In this research, a new modulation scheme, which can simultaneously generate two different ac frequencies while suppressing undesired harmonics in between, is first proposed and systematically investigated, and then the proposed modulation is verified on a 100 W prototype. Second, the band-pass filters that are employed to separate different frequencies from the inverter are designed and compared to achieve better filtering effect. Next, advanced filter network involving planar transformer design will be conducted to further minimize the system volume as well as to modeling the parasitic effect of filtering network. Finally, the leakage current caused by high order harmonics will be addressed using the proposed modulation scheme, and corresponding modification and tradeoffs will be studied in the stage.
Modulation Scheme Study
Two different modulation schemes, unipolar and bipolar dual-frequency selective harmonic elimination (DFSHE), are investigated. Compared to traditional PWM modulation, which controls only the fundamental frequency of the output waveform through modulation of duty cycle at constant frequency, selective harmonic elimination (SHE) modulation varies both switching frequency and duty cycle per switching period in order to generate an output in which a large range of the output spectrum is directly controlled. The SHE method uses Fourier analysis, based on the desired output spectrum, to synthesize a pulse train, consisting of a number of discrete switching instances. Each switching instance is defined by switching angles relative to the fundamental period. In this work, the SHE method is extended to a dual-frequency scheme. Rather than generating a single fundamental frequency and cancelling n harmonics, the DFSHE approach regulates the amplitude of the fundamental and a kth harmonic to controlled values, while cancelling all harmonics in between and, possibly, a number of harmonics above the kth.
Passive Component Design and Integration
Two band-pass filters (LC resonant tank) are first adopted in the prototype to separate the fundamental and the kth harmonic, while attenuating other frequency element out of their resonant frequencies. The load variation will influence the quality factor of such two-order filters, and therefore, higher order filters are studied and further simulated to compare with the performance of the two-order filters. On the other hand, parasitic capacitance and ac resistance of inductor windings will bring impacts on the tuning of the appropriate frequencies of individual filters. As a result, a compact planar magnetic design will be conducted to precisely model and control such parasitic effect. Also, such component integration will decrease overall volume of the system.
How WBG Can Help
One goal of this project is to reduce the overall size of the prototype and to increase the power density of the converter. The passive components are design and optimized to achieve such goal. On the other hand, the GaN devices are also adopted in the prototype, which has smaller profile and lead to smaller PCB layout.

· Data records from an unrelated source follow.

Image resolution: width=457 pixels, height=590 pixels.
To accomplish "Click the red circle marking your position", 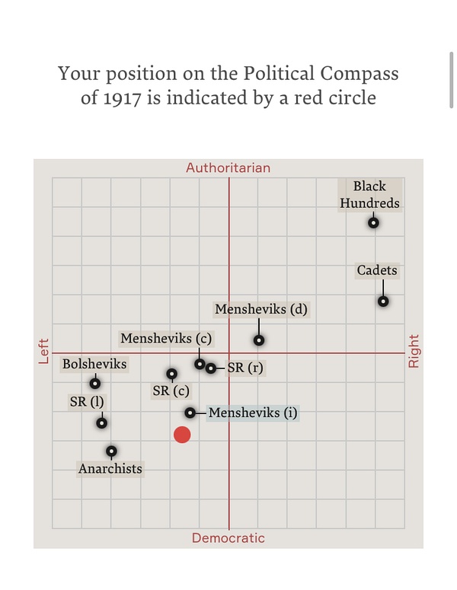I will click(x=182, y=434).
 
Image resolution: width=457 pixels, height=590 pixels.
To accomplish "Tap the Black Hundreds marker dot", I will click(x=373, y=222).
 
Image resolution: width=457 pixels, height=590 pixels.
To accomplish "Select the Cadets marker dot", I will click(x=383, y=301).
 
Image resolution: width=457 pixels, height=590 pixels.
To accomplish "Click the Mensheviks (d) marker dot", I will click(x=259, y=340).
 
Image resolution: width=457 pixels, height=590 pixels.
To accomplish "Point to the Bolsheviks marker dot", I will click(x=95, y=383).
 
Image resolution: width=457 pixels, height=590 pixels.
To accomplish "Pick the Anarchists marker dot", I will click(x=111, y=451).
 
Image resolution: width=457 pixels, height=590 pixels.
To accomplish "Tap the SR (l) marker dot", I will click(x=101, y=423).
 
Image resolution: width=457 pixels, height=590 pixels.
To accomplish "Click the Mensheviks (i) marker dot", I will click(x=190, y=413).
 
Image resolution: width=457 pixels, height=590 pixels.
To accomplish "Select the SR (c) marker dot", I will click(x=172, y=374).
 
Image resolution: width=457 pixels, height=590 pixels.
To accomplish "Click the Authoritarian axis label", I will click(x=228, y=167).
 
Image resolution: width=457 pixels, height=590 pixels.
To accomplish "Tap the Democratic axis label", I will click(x=228, y=538).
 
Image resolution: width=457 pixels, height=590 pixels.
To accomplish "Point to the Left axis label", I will click(x=43, y=351).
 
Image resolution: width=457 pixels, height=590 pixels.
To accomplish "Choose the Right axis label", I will click(x=414, y=351).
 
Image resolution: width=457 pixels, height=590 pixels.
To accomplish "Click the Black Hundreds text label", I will click(x=369, y=194).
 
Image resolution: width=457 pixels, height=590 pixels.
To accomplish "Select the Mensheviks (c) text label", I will click(x=166, y=338).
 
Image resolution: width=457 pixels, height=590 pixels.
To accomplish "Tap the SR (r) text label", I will click(x=245, y=368).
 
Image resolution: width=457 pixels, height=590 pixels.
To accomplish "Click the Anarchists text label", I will click(x=110, y=468).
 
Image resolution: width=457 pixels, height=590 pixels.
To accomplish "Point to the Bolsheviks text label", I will click(x=94, y=364).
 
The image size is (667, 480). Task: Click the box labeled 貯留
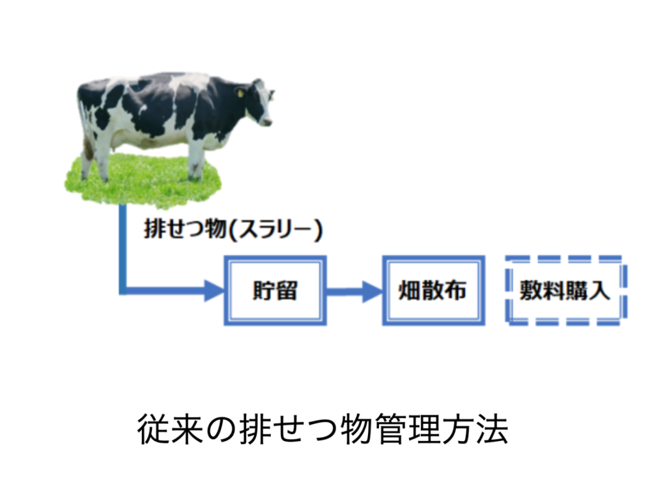click(276, 257)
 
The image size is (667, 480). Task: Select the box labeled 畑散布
click(433, 257)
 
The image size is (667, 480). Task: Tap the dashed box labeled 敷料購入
click(566, 259)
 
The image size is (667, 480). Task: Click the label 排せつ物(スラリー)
click(233, 230)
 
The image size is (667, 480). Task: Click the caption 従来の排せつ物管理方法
click(322, 429)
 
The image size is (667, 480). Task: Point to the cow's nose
click(268, 122)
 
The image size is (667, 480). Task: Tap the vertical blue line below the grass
click(122, 249)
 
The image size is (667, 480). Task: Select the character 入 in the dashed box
click(599, 291)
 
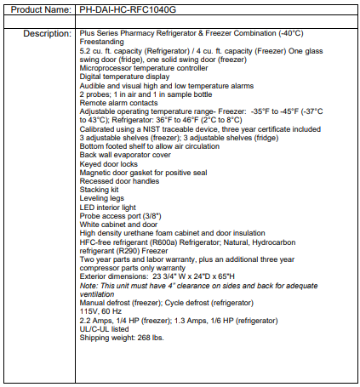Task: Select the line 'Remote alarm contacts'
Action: point(115,103)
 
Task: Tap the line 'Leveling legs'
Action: point(101,198)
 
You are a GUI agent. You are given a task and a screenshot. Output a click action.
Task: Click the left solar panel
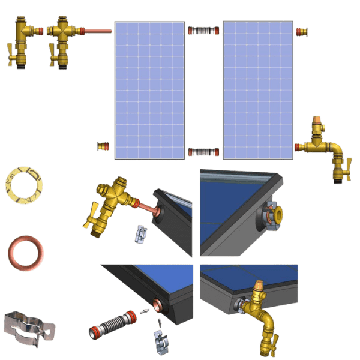tap(149, 90)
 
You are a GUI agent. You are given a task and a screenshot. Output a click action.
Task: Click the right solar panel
tap(257, 90)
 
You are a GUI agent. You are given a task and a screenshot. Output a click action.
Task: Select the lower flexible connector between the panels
tap(203, 152)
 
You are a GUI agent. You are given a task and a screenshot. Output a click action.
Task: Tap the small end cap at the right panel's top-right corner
tap(303, 29)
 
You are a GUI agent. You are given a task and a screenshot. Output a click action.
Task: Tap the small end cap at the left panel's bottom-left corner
tap(104, 146)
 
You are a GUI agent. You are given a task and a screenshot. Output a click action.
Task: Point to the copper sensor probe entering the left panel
tap(96, 31)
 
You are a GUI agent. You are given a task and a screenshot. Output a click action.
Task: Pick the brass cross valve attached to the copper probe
tap(61, 33)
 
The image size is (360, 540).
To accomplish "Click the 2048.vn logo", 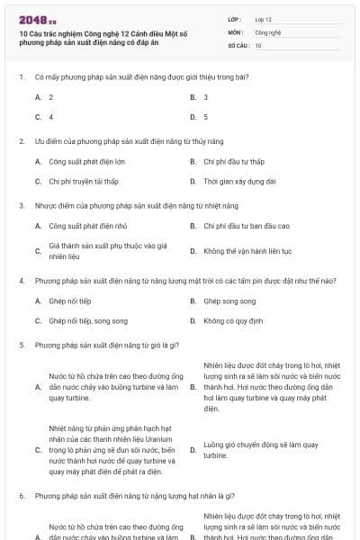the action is point(37,19).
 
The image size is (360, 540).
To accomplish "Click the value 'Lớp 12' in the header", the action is point(263,18).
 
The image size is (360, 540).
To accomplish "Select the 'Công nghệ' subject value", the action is point(267,32).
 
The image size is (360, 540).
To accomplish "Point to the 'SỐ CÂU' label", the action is point(237,45).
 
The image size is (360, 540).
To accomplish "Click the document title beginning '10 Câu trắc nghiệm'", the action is point(108,36).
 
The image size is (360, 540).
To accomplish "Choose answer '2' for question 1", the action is point(51,97).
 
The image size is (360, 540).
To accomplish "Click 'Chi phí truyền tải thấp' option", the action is point(84,182).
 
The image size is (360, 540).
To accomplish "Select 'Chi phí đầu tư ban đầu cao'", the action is point(246,226).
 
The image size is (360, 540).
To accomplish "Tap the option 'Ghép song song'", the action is point(230,301).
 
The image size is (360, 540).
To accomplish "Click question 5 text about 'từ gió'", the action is point(108,345).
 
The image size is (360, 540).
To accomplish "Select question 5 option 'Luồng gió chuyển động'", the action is point(260,450).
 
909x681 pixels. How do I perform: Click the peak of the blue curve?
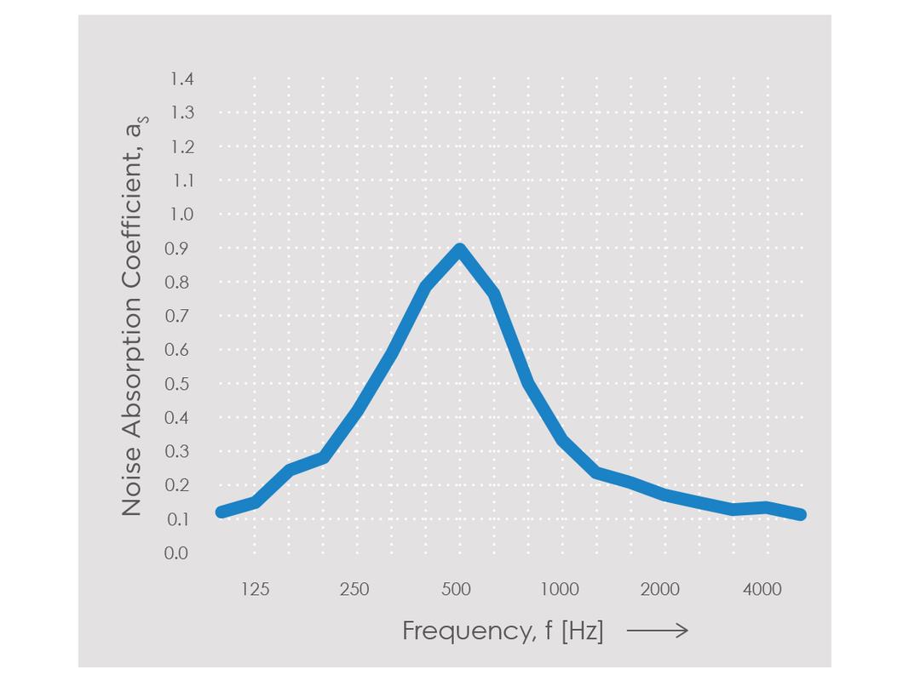(x=460, y=250)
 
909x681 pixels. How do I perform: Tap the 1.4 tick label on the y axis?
(x=181, y=79)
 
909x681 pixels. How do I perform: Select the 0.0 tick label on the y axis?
(x=176, y=553)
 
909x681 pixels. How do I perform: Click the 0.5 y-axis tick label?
(x=176, y=384)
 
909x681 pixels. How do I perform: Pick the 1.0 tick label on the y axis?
(x=180, y=215)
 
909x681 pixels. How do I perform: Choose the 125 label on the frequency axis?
(x=255, y=589)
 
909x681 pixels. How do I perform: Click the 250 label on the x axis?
(x=354, y=589)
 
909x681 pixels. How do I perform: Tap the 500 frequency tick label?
(x=457, y=589)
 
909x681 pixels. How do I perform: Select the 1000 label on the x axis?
(x=559, y=589)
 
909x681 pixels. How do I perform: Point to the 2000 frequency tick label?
(x=660, y=589)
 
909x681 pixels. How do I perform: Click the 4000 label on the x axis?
(x=762, y=589)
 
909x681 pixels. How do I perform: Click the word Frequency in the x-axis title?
(x=456, y=631)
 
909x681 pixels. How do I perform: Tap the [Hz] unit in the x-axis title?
(x=582, y=631)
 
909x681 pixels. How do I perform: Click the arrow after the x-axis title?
(x=657, y=631)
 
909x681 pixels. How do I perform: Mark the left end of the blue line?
(x=221, y=512)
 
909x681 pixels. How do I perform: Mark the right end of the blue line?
(x=801, y=514)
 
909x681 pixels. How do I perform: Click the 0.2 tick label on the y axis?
(x=176, y=485)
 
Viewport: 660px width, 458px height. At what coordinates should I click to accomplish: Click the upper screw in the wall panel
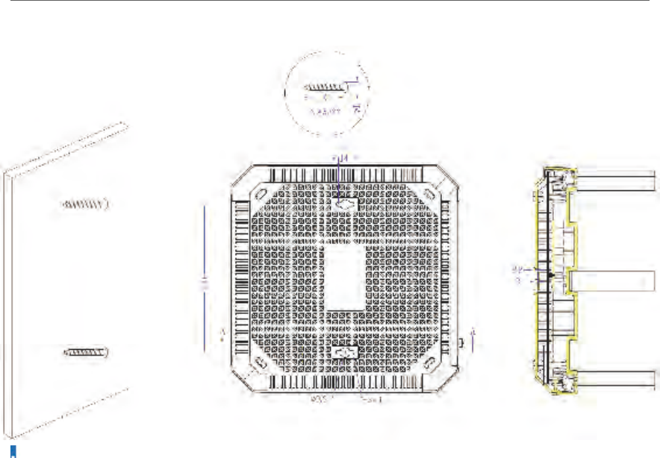tap(85, 203)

Second, the volume of heat sink attached to the devices are also reduced due to their superior switching characteristic in several kilohertz operations compared with silicon devices. One impact of the GaN devices is the device capacitances, which relates to the resonant operation of the inverter as well as the dead time determination. The behavior of the GaN device output capacitance will be studied to achieve desired frequency and to set appropriate dead time to minimize losses.